Mai nessuno, nella pallacanestro italiana, come la Paffoni: dopo Jesi 2018 e Castellanza 2012, a Porto San Giorgio i rossoverdi hanno calato il tris. Un successo netto nella finalissima contro Cesena, a suggello di una tre giorni in crescendo rossiniano.
Prima il debutto complicato e sofferto con Pescara, la paura e la gioia, con Arrigoni che nel momento del bisogno si traveste da capitano coraggioso e dà la svolta emotiva ai compagni ed anche a se stesso, riscoprendosi uomo e campione e raggiungendo picchi di rendimento mai toccati in carriera. Quindi la grande prova contro Firenze, con un Balanzoni da stropicciarsi gli occhi ed i viola al tappeto.
Poi l'apoteosi, il suggello, il punto esclamativo nella finale con i Tigers, il coronamento di un percorso di crescita oggettivo e forse imprevisto, con il collettivo sugli scudi, con Grande mvp del match e della manifestazione, con un acceccante Scali miglior under della competizione e premiato con la targa in ricordo di Matteo Bertolazzi. La Paffoni si gode dunque un momento particolare, unico, inseguito ma non pronosticato.

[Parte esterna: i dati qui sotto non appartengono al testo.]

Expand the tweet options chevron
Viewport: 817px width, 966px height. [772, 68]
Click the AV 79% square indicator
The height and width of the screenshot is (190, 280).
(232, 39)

Perchè la Fulgor arrivava nelle Marche si' da detentrice del trofeo, ma con qualche dubbio legato alle sconfitte dell'ultimo mese che avevamo minato antiche certezze. Invece questo è un gruppo con le palle, come ha detto il capitano nelle interviste post partita, un gruppo granitico, che sa quello che vuole. La Coppa Italia è un traguardo che dà lustro ad una società che da anni è ai vertici di questo campionato, una società che con pazienza e lungimiranza mantiene un livello di competitività impensabile per una realtà piccola come Omegna.
Giusta la festa, con il presidente portato in trionfo, con il centinaio di tifosi rossoverdi al PalaSavelli, a dispetto di quasi 600 km di distanza, ad inneggiare al proprio condottiero Marcello Ghizzinardi ed a fare festa insieme ai giocatori. Ora viene il bello, ma questa Fulgor non ha paura e sa che nella lunga volata promozione avrà tante carte da giocare...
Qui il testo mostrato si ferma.